Gubernur juga berharap, bank syariah selain bergelut pada sektor ekonomi kreatif, sektor riil dan UMKM juga mampu membiayai sektor pembangunan pemerintah.

Ketua Ikatan Ahli Ekonomi Islam Indonesia (IAEI) Sekolah Tinggi Ilmu Ekonomi Tazkia Jakarta, Rahmat Mulyana MM mengatakan, keberadaan bank syariah merupakan jawaban terhadap kesenjangan yang terjadi di masyarakat, terutama antara pengusaha atau masyarakat kecil dengan masyarakat atau pengusaha besar.

Menurut Rahmat, lembaga syariah merupakan lembaga yang lebih memihak kepada sektor riil dan UMKM, terbukti dana penyaluran kredit UMKM mencapai 103 persen dibanding dengan penghimpunan dana masyarakat atau pihak ketiga.

"Itu artinya, bank syariah berani memanfaatkan seluruh modalnya bahkan memanfaatkan uang sendiri, untuk membiayai sektor UMKM dan riil," katanya.

Hal itu, tambah dia, berbeda dengan bank konfensional yang pembiayaan UMKM dan sektor lainnya hanya sekitar 60 persen dari dana yang dihimpun masyarakat.

Direktur Departemen Perbankan Syariah Ahmad Buchori mengatakan, perkembangan bank syariah nasional bahkan di beberapa negara lainnya cukup bagus dalam beberapa tahun terakhir.

Hal tersebut, kata dia, terbukti dari aset yang dikelola oleh industri keuangan syariah global kini diperkirakan telah mencapai 1,6 triliun dolar AS.
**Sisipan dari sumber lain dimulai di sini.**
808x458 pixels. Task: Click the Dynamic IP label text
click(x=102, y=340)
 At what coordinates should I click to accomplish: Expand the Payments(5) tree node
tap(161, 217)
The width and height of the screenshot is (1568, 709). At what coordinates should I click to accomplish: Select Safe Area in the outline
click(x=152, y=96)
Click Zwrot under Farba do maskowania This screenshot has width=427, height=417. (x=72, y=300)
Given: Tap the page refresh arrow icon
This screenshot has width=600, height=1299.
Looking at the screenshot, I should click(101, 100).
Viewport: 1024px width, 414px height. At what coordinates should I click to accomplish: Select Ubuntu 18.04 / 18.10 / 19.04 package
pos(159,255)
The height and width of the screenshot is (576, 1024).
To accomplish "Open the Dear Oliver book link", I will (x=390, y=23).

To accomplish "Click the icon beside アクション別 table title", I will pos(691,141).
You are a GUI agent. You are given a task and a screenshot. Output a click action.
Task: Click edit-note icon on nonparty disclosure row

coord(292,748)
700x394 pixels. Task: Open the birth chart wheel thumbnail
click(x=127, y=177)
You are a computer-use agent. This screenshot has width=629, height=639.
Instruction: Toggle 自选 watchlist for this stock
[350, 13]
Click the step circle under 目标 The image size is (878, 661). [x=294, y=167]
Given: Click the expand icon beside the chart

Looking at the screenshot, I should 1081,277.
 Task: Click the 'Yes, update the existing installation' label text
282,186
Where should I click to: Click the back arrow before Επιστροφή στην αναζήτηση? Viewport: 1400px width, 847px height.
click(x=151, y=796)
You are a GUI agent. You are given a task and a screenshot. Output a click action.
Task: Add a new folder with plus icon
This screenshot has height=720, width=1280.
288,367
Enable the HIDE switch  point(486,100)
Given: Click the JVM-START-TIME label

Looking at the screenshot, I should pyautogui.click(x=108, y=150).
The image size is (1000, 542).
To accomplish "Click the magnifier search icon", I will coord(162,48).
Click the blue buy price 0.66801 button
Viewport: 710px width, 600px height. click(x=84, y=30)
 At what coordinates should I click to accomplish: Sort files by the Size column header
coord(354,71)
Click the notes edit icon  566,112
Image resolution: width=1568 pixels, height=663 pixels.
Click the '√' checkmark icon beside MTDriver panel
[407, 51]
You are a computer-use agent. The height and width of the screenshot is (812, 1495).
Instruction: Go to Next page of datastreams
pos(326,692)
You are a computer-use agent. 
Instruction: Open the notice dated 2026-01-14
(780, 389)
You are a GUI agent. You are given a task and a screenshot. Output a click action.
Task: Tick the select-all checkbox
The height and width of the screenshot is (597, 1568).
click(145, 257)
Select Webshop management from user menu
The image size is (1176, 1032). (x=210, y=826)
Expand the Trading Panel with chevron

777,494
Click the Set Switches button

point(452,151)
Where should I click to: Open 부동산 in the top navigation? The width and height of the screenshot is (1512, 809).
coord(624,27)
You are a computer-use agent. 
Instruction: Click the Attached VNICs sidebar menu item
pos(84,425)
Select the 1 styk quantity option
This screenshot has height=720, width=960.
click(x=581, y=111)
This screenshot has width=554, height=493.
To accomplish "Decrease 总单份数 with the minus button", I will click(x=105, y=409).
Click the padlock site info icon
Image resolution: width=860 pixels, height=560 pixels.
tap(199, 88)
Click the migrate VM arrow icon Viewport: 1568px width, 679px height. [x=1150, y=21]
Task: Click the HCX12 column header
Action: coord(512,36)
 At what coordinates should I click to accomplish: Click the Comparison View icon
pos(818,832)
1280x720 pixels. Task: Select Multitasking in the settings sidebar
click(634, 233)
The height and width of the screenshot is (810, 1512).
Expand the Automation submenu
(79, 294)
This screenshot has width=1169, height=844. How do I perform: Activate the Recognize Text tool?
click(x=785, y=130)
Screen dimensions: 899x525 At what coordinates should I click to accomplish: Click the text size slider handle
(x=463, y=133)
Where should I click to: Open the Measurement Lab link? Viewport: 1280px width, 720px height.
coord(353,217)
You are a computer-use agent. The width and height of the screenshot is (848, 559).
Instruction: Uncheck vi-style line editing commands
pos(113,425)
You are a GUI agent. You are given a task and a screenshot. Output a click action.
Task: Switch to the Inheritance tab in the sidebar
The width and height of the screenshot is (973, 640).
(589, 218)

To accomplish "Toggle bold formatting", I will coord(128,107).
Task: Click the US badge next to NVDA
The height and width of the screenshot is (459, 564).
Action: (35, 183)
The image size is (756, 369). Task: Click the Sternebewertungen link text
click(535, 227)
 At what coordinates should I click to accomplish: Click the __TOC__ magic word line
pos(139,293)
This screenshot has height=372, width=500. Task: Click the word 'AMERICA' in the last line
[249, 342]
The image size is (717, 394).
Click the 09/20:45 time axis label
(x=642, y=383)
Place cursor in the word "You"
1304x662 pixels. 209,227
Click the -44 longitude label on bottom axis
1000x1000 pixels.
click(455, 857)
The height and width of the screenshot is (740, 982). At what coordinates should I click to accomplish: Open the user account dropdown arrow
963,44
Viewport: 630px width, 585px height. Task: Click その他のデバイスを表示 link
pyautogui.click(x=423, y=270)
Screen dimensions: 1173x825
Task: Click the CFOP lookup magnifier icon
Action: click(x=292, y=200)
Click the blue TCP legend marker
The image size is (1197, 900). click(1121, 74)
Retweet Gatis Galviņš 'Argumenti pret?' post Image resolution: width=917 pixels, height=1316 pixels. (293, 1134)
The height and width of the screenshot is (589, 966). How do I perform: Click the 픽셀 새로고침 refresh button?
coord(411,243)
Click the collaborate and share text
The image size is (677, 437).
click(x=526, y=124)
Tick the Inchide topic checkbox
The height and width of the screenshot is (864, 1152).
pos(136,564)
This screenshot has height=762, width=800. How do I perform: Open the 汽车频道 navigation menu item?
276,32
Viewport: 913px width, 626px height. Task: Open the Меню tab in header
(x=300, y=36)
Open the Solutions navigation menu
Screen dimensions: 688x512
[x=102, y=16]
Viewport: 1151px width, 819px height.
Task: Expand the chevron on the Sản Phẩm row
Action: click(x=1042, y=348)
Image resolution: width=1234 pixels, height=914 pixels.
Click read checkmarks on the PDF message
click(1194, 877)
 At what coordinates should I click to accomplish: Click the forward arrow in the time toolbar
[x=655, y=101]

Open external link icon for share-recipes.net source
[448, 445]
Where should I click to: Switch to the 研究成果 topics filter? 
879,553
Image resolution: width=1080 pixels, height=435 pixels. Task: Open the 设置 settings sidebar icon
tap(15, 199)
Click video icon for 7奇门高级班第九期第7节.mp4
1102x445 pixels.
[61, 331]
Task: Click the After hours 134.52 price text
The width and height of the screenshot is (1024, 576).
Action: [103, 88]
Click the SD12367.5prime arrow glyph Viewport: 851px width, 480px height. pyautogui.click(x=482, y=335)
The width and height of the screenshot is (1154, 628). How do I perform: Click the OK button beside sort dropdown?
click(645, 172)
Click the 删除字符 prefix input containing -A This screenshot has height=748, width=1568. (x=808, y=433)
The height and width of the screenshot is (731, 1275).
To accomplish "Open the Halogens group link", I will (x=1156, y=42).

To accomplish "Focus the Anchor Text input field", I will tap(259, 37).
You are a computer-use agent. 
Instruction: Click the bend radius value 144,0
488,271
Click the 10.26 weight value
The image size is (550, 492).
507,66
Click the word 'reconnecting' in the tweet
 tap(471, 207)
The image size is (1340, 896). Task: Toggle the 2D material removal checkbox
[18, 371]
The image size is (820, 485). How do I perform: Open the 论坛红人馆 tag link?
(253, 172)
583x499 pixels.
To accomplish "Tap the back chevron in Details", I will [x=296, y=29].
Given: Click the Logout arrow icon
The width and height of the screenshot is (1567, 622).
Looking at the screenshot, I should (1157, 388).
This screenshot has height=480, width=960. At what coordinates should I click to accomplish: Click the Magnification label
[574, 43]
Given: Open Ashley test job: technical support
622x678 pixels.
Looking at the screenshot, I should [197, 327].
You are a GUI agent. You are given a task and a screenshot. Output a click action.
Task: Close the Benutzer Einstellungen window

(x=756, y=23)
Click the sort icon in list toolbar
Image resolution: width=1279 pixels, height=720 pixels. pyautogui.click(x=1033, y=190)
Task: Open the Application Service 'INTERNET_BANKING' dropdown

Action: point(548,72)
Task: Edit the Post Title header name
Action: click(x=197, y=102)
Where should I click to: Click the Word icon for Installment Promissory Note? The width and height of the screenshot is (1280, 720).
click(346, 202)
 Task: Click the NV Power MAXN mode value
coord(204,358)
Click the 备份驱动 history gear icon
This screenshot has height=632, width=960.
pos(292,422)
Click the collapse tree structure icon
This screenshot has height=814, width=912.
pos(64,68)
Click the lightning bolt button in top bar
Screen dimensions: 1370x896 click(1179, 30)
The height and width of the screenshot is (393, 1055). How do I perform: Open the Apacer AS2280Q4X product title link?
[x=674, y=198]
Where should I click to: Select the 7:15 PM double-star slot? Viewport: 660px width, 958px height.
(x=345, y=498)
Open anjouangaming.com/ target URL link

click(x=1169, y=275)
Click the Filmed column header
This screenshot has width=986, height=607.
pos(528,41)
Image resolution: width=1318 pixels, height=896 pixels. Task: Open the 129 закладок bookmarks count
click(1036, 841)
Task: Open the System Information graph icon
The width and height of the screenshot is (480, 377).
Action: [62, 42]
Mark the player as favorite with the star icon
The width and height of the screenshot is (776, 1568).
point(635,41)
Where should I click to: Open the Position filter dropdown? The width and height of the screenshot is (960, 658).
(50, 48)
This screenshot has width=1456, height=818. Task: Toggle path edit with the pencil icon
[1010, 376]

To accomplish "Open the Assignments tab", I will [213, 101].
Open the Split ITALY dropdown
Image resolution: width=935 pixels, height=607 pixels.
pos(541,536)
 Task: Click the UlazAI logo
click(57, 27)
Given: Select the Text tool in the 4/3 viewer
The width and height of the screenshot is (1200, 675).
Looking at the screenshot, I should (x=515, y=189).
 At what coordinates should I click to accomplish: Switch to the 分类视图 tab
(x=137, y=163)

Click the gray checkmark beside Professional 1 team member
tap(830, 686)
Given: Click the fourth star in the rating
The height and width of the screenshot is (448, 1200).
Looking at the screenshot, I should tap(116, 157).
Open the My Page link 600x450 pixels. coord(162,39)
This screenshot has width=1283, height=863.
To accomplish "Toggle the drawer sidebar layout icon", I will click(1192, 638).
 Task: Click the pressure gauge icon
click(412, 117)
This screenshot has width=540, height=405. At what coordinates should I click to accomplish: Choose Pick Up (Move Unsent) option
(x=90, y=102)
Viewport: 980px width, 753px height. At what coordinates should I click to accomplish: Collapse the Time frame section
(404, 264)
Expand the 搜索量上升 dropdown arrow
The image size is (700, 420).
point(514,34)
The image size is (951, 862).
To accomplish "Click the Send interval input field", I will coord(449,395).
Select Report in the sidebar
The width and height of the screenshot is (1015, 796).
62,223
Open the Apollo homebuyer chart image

Hal itu terjadi, tambah dia, karena semakin banyak negara mengadopsi keuangan syariah, tidak sebatas negara-negara Islam atau berpenduduk mayoritas muslim.

"Hal ini menunjukkan keuangan syariah tidak bersifat eksklusif namun memiliki rasionalitas ekonomi yang diterima luas," katanya.

Sedangkan perkembangan perbankan syariah dan hal-hal terkait yang menjadi fokus perhatian Bank Indonesia sejak triwulan pertama tahun 2013, secara umum industri perbankan syariah masih menunjukkan kinerja yang baik.

Hingga April, tambah Buchori, aset perbankan syariah (BUS, UUS, BPRS) telah mencapai Rp212,8 triliun, dengan laju pertumbuhan sebesar 43,6 persen.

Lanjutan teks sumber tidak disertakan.